In [1]:
import pandas as pd
import numpy as np
import tensorflow as tf
import tensorflow.keras.layers as layer
from sklearn.preprocessing import LabelEncoder
# from tensorflow.keras.models import Model
from tensorflow.keras import Model
import tensorflow.keras.backend as K
from sklearn.model_selection import StratifiedKFold

In [2]:
train = pd.read_csv('./data/criteo_sampled_data.csv')
train.head()

Unnamed: 0,label,I1,I2,I3,I4,I5,I6,I7,I8,I9,...,C17,C18,C19,C20,C21,C22,C23,C24,C25,C26
0,0,1.0,1,5.0,0.0,1382.0,4.0,15.0,2.0,181.0,...,e5ba7672,f54016b9,21ddcdc9,b1252a9d,07b5194c,,3a171ecb,c5c50484,e8b83407,9727dd16
1,0,2.0,0,44.0,1.0,102.0,8.0,2.0,2.0,4.0,...,07c540c4,b04e4670,21ddcdc9,5840adea,60f6221e,,3a171ecb,43f13e8b,e8b83407,731c3655
2,0,2.0,0,1.0,14.0,767.0,89.0,4.0,2.0,245.0,...,8efede7f,3412118d,,,e587c466,ad3062eb,3a171ecb,3b183c5c,,
3,0,,893,,,4392.0,,0.0,0.0,0.0,...,1e88c74f,74ef3502,,,6b3a5ca6,,3a171ecb,9117a34a,,
4,0,3.0,-1,,0.0,2.0,0.0,3.0,0.0,0.0,...,1e88c74f,26b3c7a7,,,21c9516a,,32c7478e,b34f3128,,


In [3]:
# train.info()

In [4]:
cols = train.columns[1:]

In [5]:
dense_feats = [f for f in cols if f[0] == 'I']
sparse_feats = [f for f in cols if f[0] == 'C']

In [6]:
def process_dense_feats(data, feats):
    d = data.copy()
    d = d[feats].fillna(0)
    for f in feats:
        d[f] = d[f].apply(lambda x: np.log(x+1) if x>-1 else -1)
    return d
data_dense = process_dense_feats(train, dense_feats)
    

In [7]:
def process_sparse_feats(data, feats):
    d = data.copy()
    d = d[feats].fillna('-1')
    for f in feats:
        d[f] = LabelEncoder().fit_transform(d[f])
    return d
data_sparse = process_sparse_feats(train, sparse_feats)

In [8]:
total_data = pd.concat([data_dense, data_sparse], axis=1)
total_data['label'] = train['label']

In [9]:
# 如果你只是想对流经该层的数据做个变换，而这个变换本身没有什么需要学习的参数，那么直接用Lambda Layer是最合适的了

In [10]:
# 获取类别型特征的大小
sparse_feat_config= dict()
for col in sparse_feats:
    sparse_feat_config[col] = total_data[col].nunique()

In [11]:
# 构造验证集和训练集
train_data = total_data.loc[:500000-1]
valid_data = total_data.loc[500000:]

train_dense_x = [train_data[f].values for f in dense_feats]#  train_data[dense_feats] 
train_sparse_x = [train_data[f].values for f in sparse_feats] # train_data[sparse_feats] # 
train_label = train_data['label'].values
train_label = tf.cast(train_label, tf.int32)

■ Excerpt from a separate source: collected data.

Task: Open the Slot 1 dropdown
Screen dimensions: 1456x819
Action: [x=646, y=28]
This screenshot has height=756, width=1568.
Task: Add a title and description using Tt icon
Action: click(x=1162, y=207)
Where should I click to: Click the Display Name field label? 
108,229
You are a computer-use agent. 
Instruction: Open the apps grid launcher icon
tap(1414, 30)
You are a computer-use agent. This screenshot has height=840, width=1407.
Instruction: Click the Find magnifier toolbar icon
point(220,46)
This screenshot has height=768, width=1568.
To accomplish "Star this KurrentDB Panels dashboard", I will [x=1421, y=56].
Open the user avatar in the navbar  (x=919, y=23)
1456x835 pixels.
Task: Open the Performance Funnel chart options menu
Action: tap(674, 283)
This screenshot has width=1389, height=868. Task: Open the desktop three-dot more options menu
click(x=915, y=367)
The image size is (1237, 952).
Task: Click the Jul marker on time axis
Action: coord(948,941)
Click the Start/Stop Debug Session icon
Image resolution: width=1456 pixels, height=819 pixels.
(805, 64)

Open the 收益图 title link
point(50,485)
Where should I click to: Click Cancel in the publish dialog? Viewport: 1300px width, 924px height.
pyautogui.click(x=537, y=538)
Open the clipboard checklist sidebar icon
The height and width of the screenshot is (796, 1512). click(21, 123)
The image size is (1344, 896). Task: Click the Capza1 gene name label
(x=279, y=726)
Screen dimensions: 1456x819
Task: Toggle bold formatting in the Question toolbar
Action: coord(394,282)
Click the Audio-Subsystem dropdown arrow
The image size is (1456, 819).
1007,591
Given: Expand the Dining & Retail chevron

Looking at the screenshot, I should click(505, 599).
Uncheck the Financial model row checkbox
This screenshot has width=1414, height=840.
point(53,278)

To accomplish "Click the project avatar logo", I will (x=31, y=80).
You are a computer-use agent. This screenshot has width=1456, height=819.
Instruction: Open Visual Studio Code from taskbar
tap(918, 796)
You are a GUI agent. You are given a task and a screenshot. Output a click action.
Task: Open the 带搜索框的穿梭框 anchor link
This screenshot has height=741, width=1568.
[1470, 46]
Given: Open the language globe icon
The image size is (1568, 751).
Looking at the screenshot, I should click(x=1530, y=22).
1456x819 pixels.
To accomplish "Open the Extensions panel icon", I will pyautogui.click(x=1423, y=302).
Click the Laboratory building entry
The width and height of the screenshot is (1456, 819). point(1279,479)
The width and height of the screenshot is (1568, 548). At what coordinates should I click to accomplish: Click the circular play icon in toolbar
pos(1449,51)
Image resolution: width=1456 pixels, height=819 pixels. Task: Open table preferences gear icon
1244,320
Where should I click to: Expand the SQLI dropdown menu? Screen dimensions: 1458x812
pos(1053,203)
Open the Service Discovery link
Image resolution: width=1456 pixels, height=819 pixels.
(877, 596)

val_dense_x = [valid_data[f].values for f in dense_feats] # valid_data[dense_feats]   
val_sparse_x = [valid_data[f].values for f in sparse_feats] # valid_data[sparse_feats]
val_label = valid_data['label'].values
val_label = tf.cast(val_label, tf.int32)


In [12]:
# 构造训练集和测试集
def make_data(total_data,idx):
    train_data = total_data.loc[idx,:]
    train_dense_x = [train_data[f].values for f in dense_feats]
    train_sparse_x = [train_data[f].values for f in sparse_feats]
    train_label = train_data['label'].values
    return train_sparse_x,train_dense_x,train_label

# 写法一
继承layer,定义不同功能的层

In [13]:
# 独立层：嵌入层
class Embedding_dense(tf.keras.layers.Layer):
    def __init__(self,sparse_feat_config, embeding_shape):
        super(Embedding_dense, self).__init__()
        # l2正则化
        self.reg_1 = tf.keras.regularizers.l2(0.1)
        self.embed_first = {}
        self.sparse_feat_config = sparse_feat_config
        self.embeding_shape = embeding_shape
        self.sparse_feat = list(sparse_feat_config.keys())
        for key, value in self.sparse_feat_config.items():
            self.embed_first[key] = layer.Embedding(value+1,self.embeding_shape, 
                                                    embeddings_regularizer=self.reg_1, 
                                                    name='embed'+key)
    def call(self,x_sparse):
        embed_lookup_first = []
        for i,key in enumerate(self.sparse_feat):

            _embed = self.embed_first[key](x_sparse[i])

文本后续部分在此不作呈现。